Thursday, June 27, 2013

Those Places Thursday – Kentucky Mine Museum

Editor's note: Today's post was written by Richard Hanson.

We genealogists will go anywhere for records and information about how our ancestors lived their lives. We will strain our arms turning the handles of old microfilm readers. We spend endless hours staring at a glaring computer screen. We trudge through old cemeteries hoping not to fall through into an upward migrating casket hollow. We open a dusty old tome in search of information risking catching a hundred-year-old cold from spores on the seldom-opened pages. But if challenging sleeping bats for the sake of genealogy and history is your thing, I have a place for your to visit this summer.

Heading north on Highway 49 eventually sends you to Sierra County, a high Sierra location packed with Gold Rush history. And along Highway 49 a ways east of Downieville can be found the Kentucky Historic Park and Museum.
The front of the Kentucky Mine Museum.
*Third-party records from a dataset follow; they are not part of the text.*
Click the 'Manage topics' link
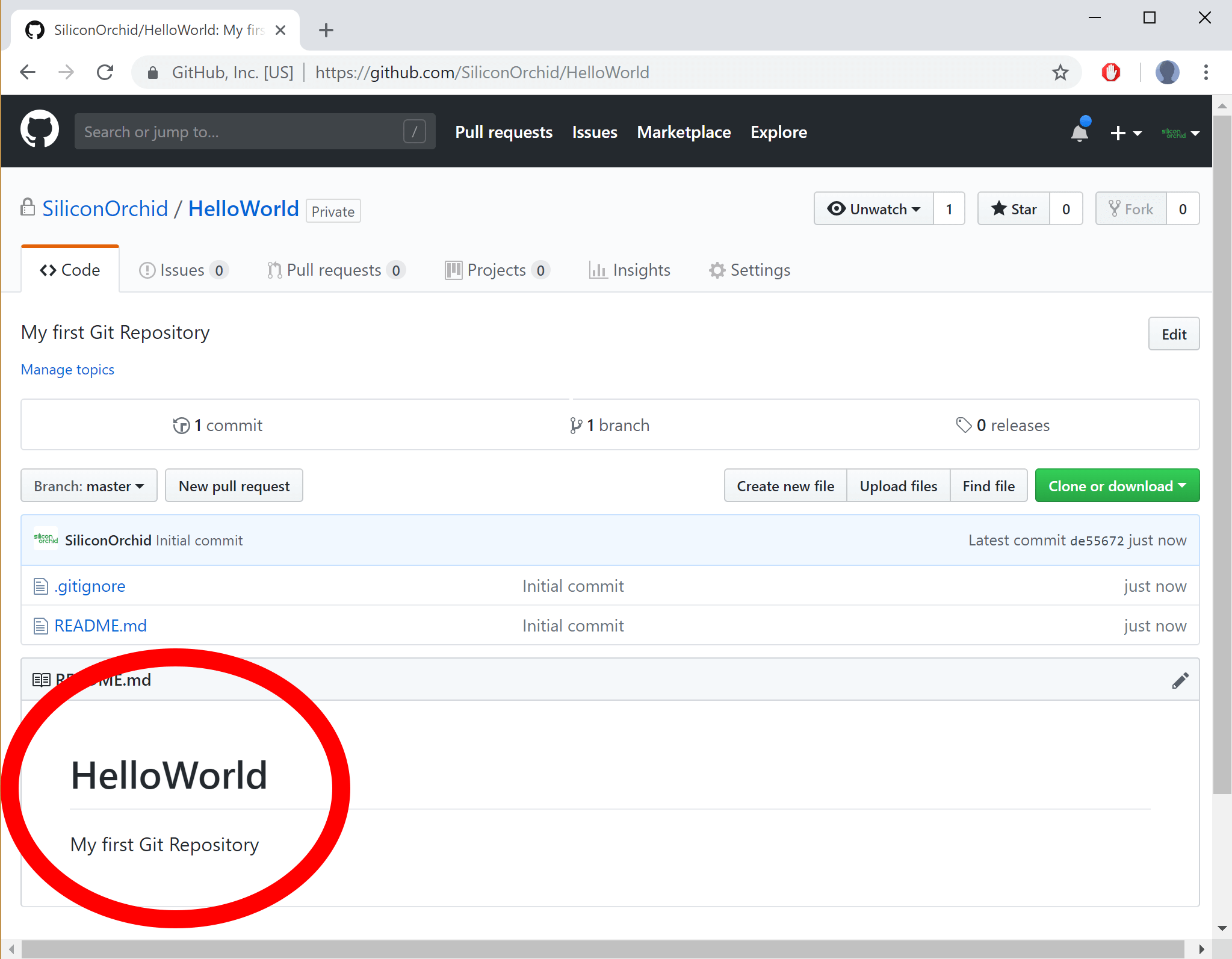Image resolution: width=1232 pixels, height=959 pixels. pyautogui.click(x=67, y=369)
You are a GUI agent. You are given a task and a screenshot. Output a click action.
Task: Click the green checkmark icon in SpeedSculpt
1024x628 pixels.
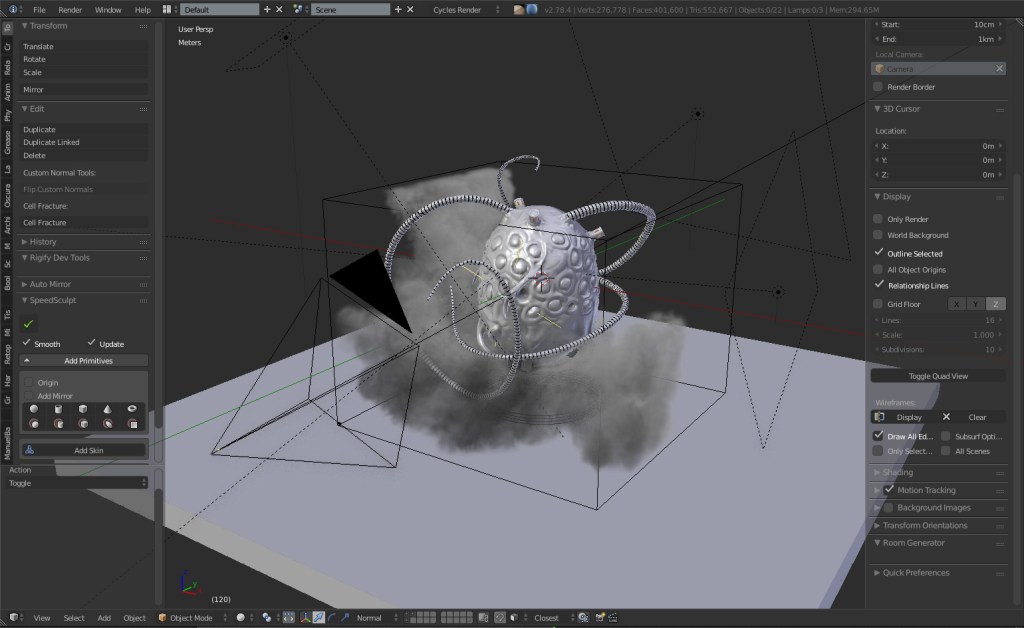[29, 323]
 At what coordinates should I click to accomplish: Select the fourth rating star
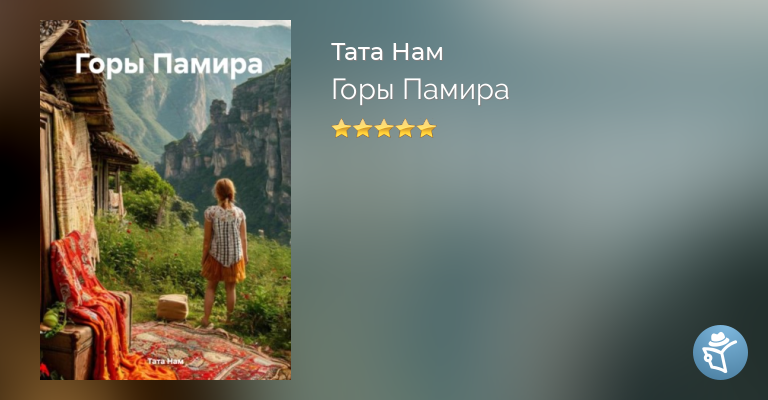click(x=406, y=129)
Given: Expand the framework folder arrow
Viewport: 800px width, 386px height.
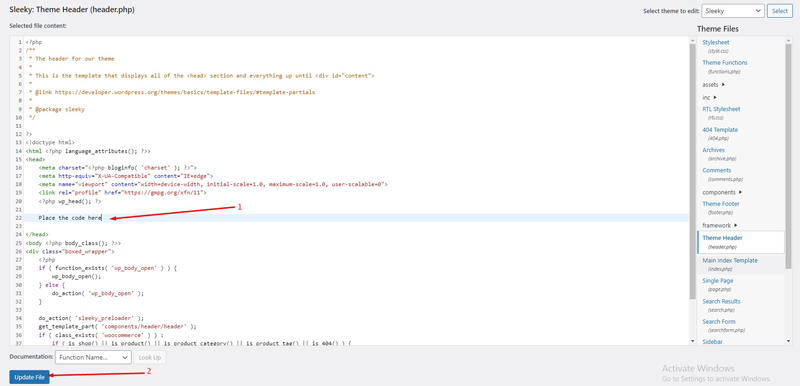Looking at the screenshot, I should tap(736, 225).
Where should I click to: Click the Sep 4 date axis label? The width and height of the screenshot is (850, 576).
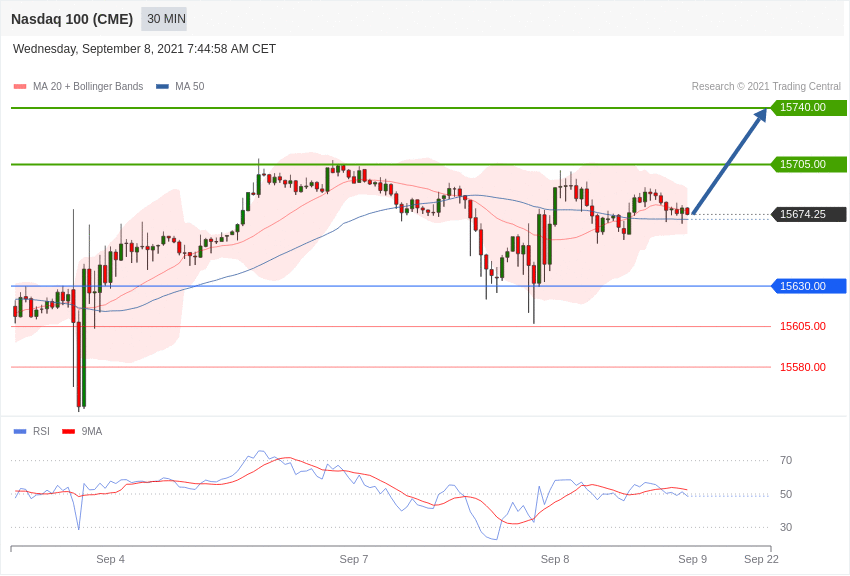point(111,559)
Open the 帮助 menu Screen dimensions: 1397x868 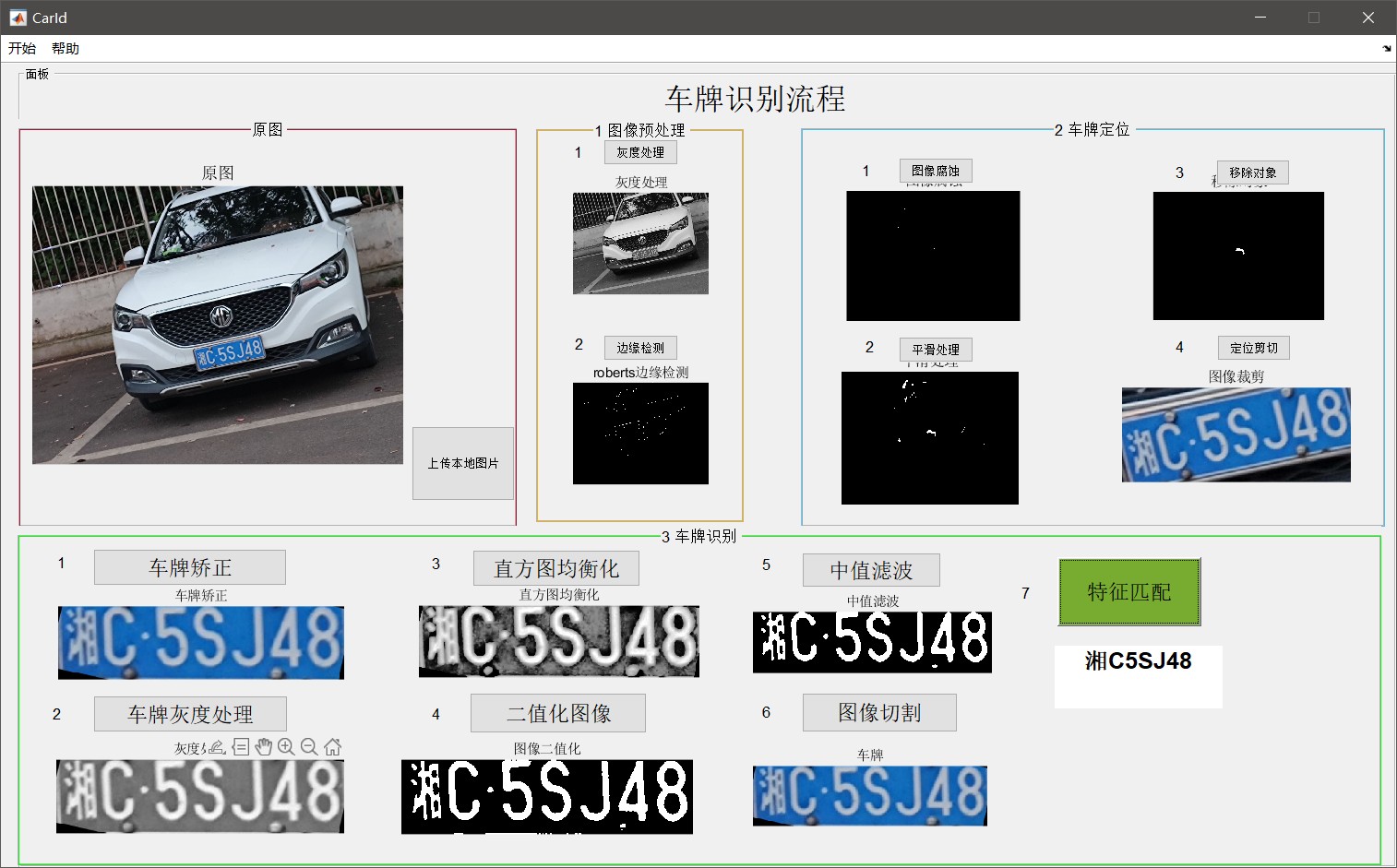66,49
Photo provided by Richard Hanson.
Run by a local historical society, the property consists of a museum, front part of a mine and a completely restored ore crushing facility. The museum contains mining artifacts, way-of-life exhibits, photographs, historical documents and useful books. They also sell books. But be sure to go on the tour of the mine and the ore crushing facility. Inside the ore crushing building the tour group will encounter some local residents – bats sleeping while suspended from the ceiling. They are used to groups of people and apparently take no notice. And their fur is not even ruffled when the guide turns on the hugely noisy ore crusher.

If you go, be sure to first call or email the museum to confirm open days and hours. There is a charge for the museum and the tour unless you are a member of the historical society.